◆ Opdracht ◆
Wat zegt de tekst over de Kruis Correspondenties hierover?
1. In welk jaar stierf Frederick W.H. Myers?
2. Op welke manier ontvingen de mediums na zijn dood de incomplete scripts?
3. Welke twee medeleiders van de Sociëteit voor Paranormaal Onderzoek ondertekenden later ook scripts?
---------- Tekstblok ----------
The Book
<<
Previous Chapter : Book
Index : Next Chapter>>
14. De Kruis
Correspondenties
‘Het meest overtuigende bewijs van een leven na de
dood dat ooit op papier is gezet.’
Colin Wilson
Een terugkomend argument in paranormaal onderzoek is dat
de informatie die door mediums word geproduceerd als bewijsmateriaal
voor het hiernamaals zou kunnen komen uit het eigen onderbewustzijn
van het medium of door het lezen van de gedachten van de
zitters.
Maar paranormaal onderzoek naar het smalle onderwerp van
de rol die het onderbewustzijn van het medium speelt is
zeer succesvol geweest in het laten zien dat het onderbewustzijn
bij echte mediums niets te maken heeft met de informatie
die wordt gestuurd uit het hiernamaals. Ook telepathie van
de zitters naar het medium heeft er niets mee te maken.
De ‘Myers Kruis Correspondenties’ ('Myers Cross-Correspondences)
zijn nu klassiek bewijs voor overleven en hebben veel invloed
en overtuigingskracht die talloze mensen helpt om het leven
na de dood te accepteren.
Frederick W.H. Myers (zie links) was een Cambridge Classics
geleerde en een schrijver in de late vorige eeuw. Hij was
ook één van de pioniers die de Sociëteit
voor Paranormaal Onderzoek (Society for Psychical Research
) oprichtte en hij was betrokken bij onderzoek naar het
hiernamaals. Toen hij nog leefde was hij in het bijzonder
geïnteresseerd om een manier te vinden om te bewijzen
dat de informatie die door mediums werd doorgegeven niet
uit hun onderbewustzijn kon komen.
De methode die hij bedacht waren de Kruis Correspondenties—een
serie boodschappen naar verschillende mediums in verschillende
delen van de wereld die op zichzelf geen betekenis hadden,
maar als ze samen werden gevoegd zou de betekenis duidelijk
worden. Hij vond samen met zijn medeleiders van de Sociëteit
voor Paranormaal Onderzoek dat als zoiets kon worden bereikt
dit een hoog betrouwbaarheidsgehalte zou hebben alsmede
een zeer goed bewijs voor het leven na de dood.
Nadat hij stierf in 1901 begonnen meer dan een dozijn mediums
in verschillende landen series incomplete scripts te ontvangen
d.m.v. het automatische schrift, ze werden gesigneerd met
Frederick Myers. Later werden er scripts ontvangen die werden
ondertekend door zijn medeleiders van de Sociëteit
voor Paranormaal Onderzoek, dit waren Professor Henry Sidgwick
en Edmund Gurney. Dit gebeurde na het sterven van deze mensen.
---------- Gegevensblok ----------
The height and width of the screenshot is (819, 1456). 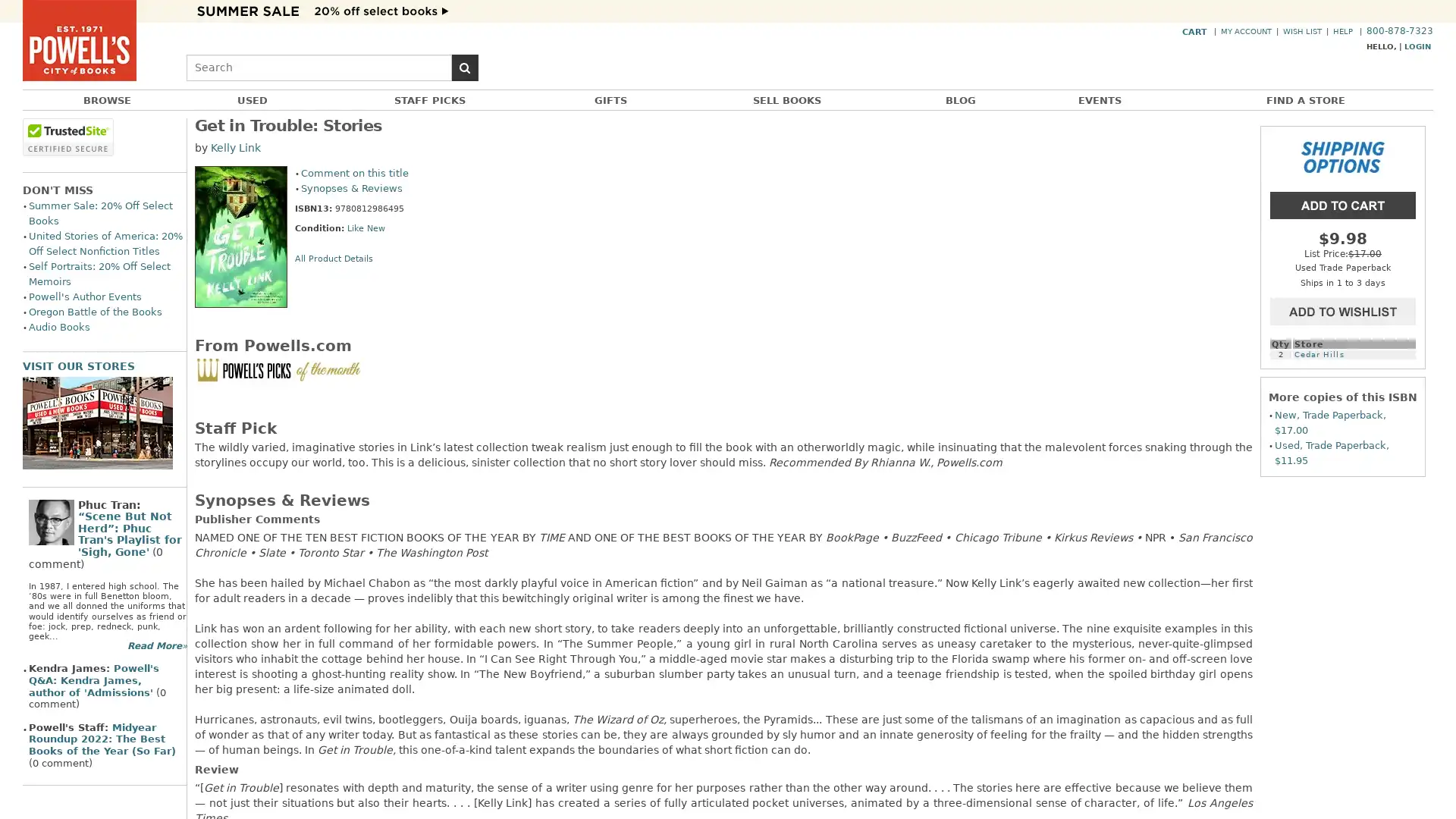 What do you see at coordinates (1343, 203) in the screenshot?
I see `Add to Cart` at bounding box center [1343, 203].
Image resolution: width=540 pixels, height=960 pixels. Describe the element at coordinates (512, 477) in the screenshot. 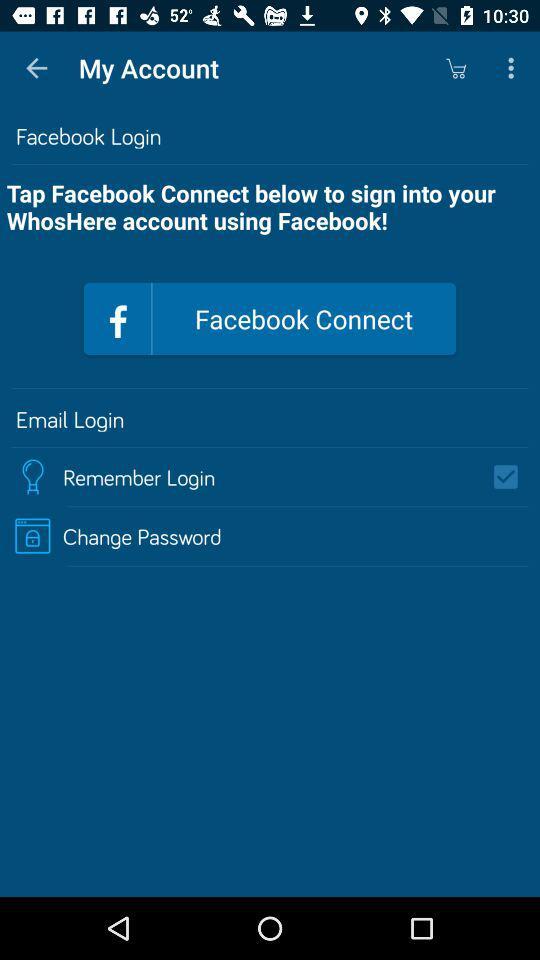

I see `the item to the right of the remember login item` at that location.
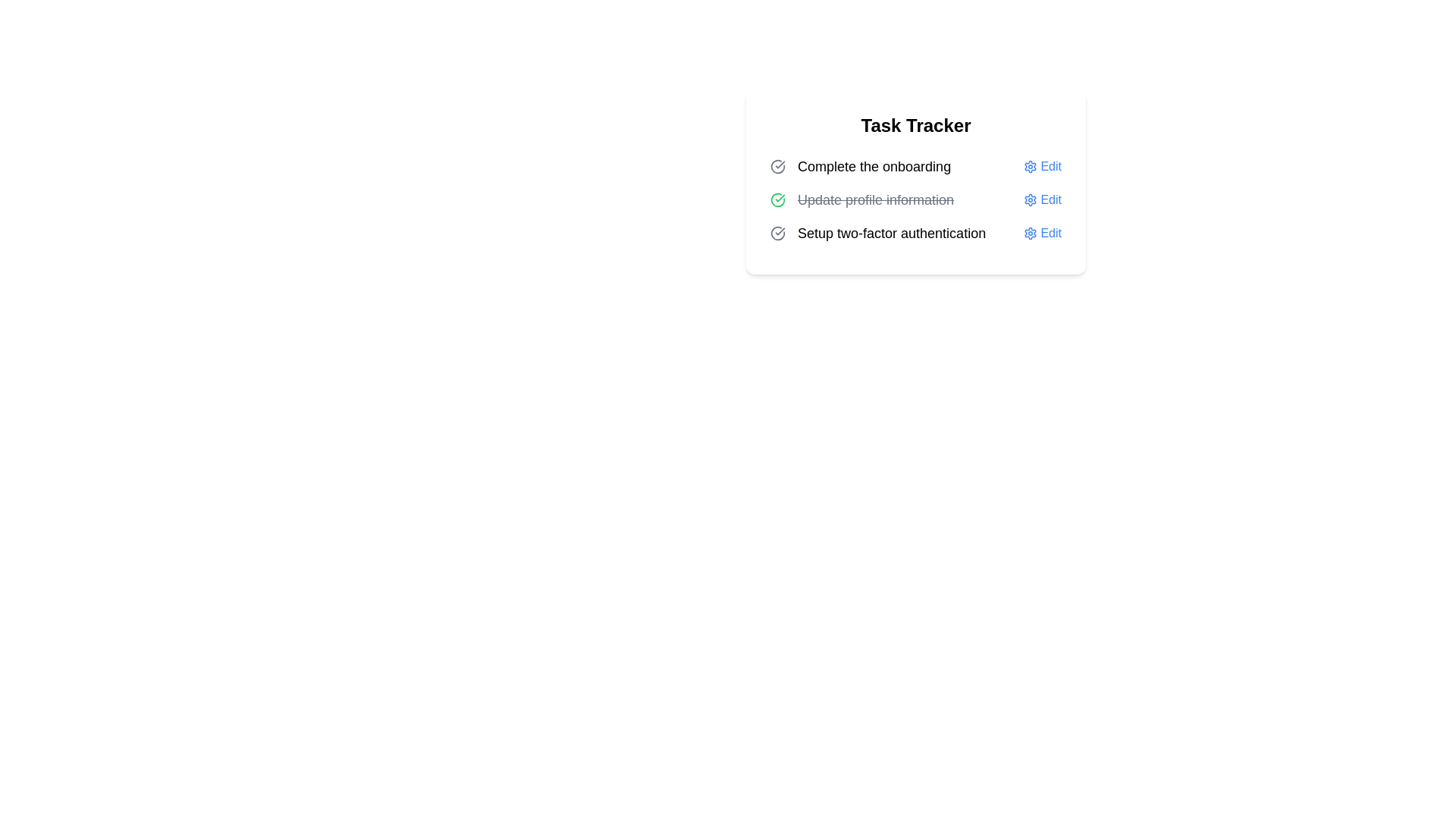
----------
◆ Antwoord ◆
1. In 1901.
2. Via het automatische schrift.
3. Professor Henry Sidgwick en Edmund Gurney.